_Working data_.

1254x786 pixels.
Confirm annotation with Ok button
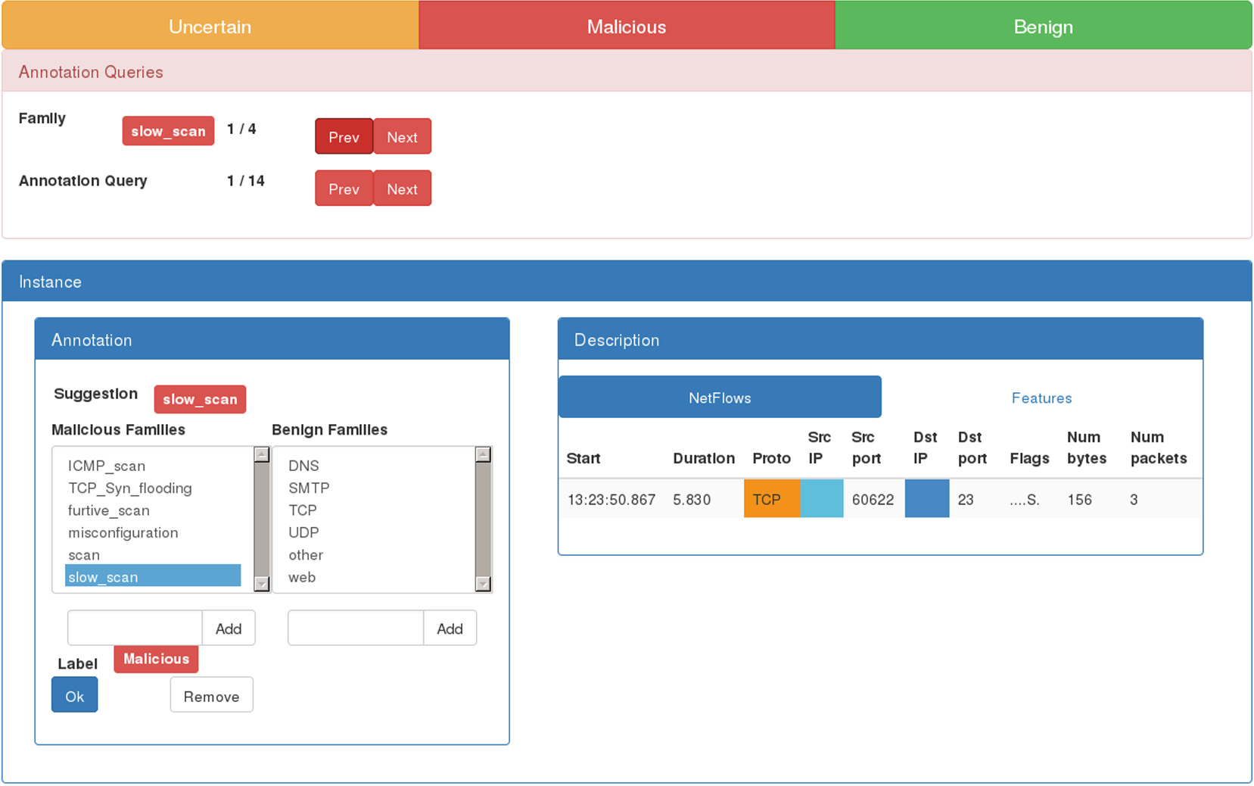pos(74,695)
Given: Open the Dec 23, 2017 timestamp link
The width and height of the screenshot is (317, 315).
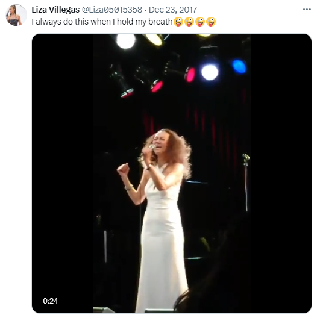Looking at the screenshot, I should pos(173,10).
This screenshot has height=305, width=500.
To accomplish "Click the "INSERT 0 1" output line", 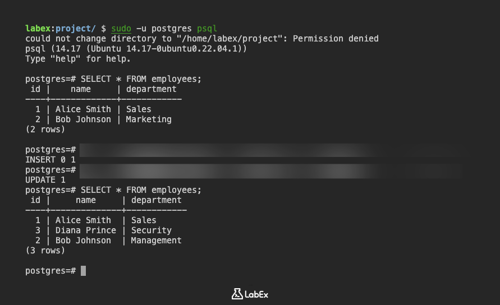I will [x=51, y=160].
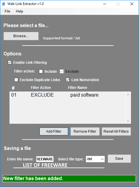Click the filter list scroll up arrow
Screen dimensions: 139x187
(x=128, y=95)
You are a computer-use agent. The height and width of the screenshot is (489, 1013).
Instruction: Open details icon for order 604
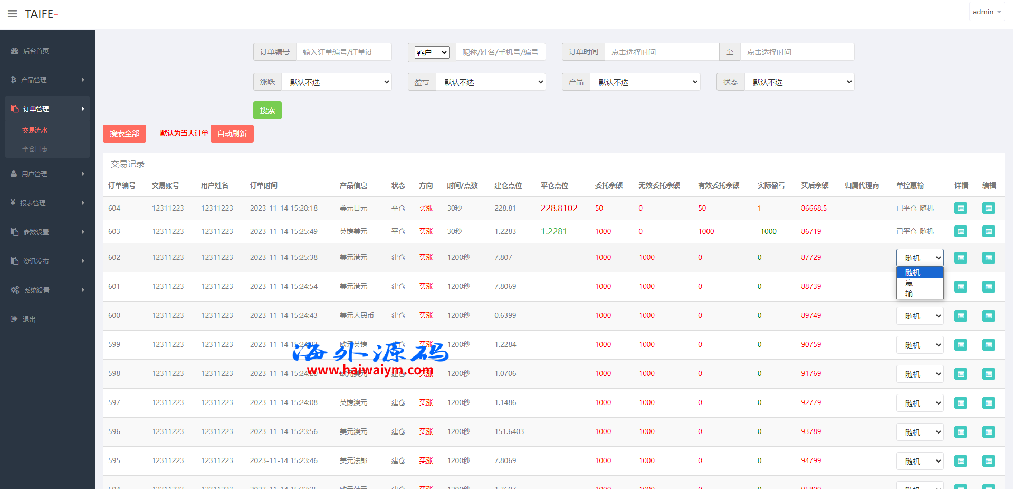[x=961, y=208]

_Task description_.
Skip all pictures. Then give again, exactly, each line from the line holding "You are a computer-use" through the last line of the listing above, both ends included.

_Written response_.
You are a computer-use agent. The height and width of the screenshot is (489, 1013).
Instruction: Open details icon for order 604
[x=961, y=208]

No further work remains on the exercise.